▶ Page text:

This configuration is written to disk as my-postgres.yml, and you can install it using sensuctl:

sensuctl create -f my-postgres.yml

The Sensu backend is now configured to use Postgres for event storage!

In the web UI and in sensuctl, event history will appear incomplete. When Postgres configuration is provided and the backend successfully connects to the database, etcd event history is not migrated. New events will be written to Postgres as they are processed, with the Postgres datastore ultimately being brought up to date with the current state of your monitored infrastructure.

Aside from event history, which is not migrated from etcd, there’s no observable difference when using Postgres as the event store, and neither interface supports displaying the PostgresConfig type.

To verify that the change was effective and your connection to Postgres was successful, look at the sensu-backend log:

{"component":"store","level":"warning","msg":"trying to enable external event store","time":"2019-10-02T23:31:38Z"}
{"component":"store","level":"warning","msg":"switched event store to postgres","time":"2019-10-02T23:31:38Z"}

You can also use psql to verify that events are being written to the sensu_events database. This code illustrates connecting to the sensu_events database, listing the tables in the database, and requesting a list of all entities reporting keepalives:

postgres=# \c sensu_events
You are now connected to database "sensu_events" as user "postgres".

▶ Data segment:
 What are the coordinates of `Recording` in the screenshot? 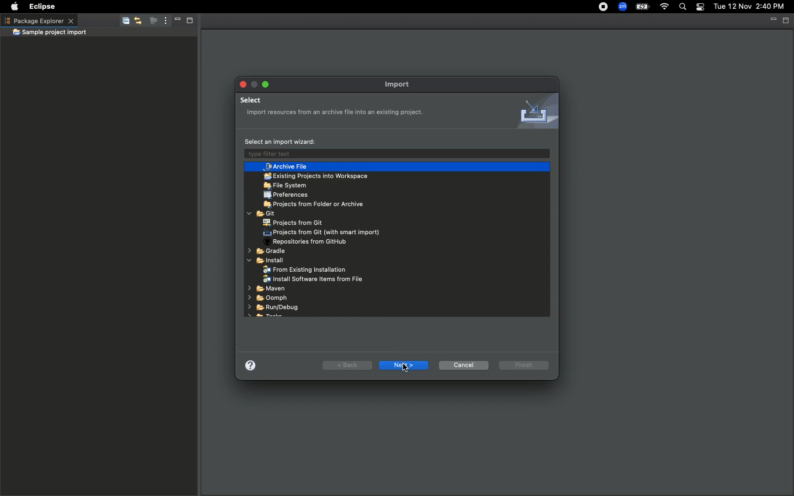 It's located at (598, 8).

▶ The problem: Continue the Sensu Postgres event store walkthrough from the point where it stops.

▶ Written response:
sensu_events=# \dt
             List of relations
 Schema |       Name        | Type  | Owner 
--------+-------------------+-------+-------
 public | events            | table | sensu
 public | migration_version | table | sensu
(2 rows)
sensu_events=# select sensu_entity from events where sensu_check = 'keepalive';
 sensu_entity 
--------------
 i-414141
 i-424242
 i-434343
(3 rows)

Revert to the built-in datastore

If you want to revert to the default etcd event store, delete the PostgresConfig resource. In this example, my-postgres.yml contains the same configuration you used to configure the Enterprise event store earlier in this guide:

sensuctl delete -f my-postgres.yml

To verify that the change was effective, look for messages similar to these in the sensu-backend log:

{"component":"store","level":"warning","msg":"store configuration deleted","store":"/sensu.io/api/enterprise/store/v1/provider/postgres01","time":"2019-10-02T23:29:06Z"}
{"component":"store","level":"warning","msg":"switched event store to etcd","time":"2019-10-02T23:29:06Z"}

Similar to enabling Postgres, switching back to the etcd datastore does not migrate current observability event data from one store to another. You may see old events in the web UI or sensuctl output until the etcd datastore catches up with the current state of your monitored infrastructure.

Configure Postgres streaming replication

Postgres supports an active standby by using streaming replication. All Sensu events written to the primary Postgres server will be replicated to the standby server.

NOTE: Paths and service names may vary based on your operating system.

This section describes how to configure PostgreSQL streaming replication in four steps.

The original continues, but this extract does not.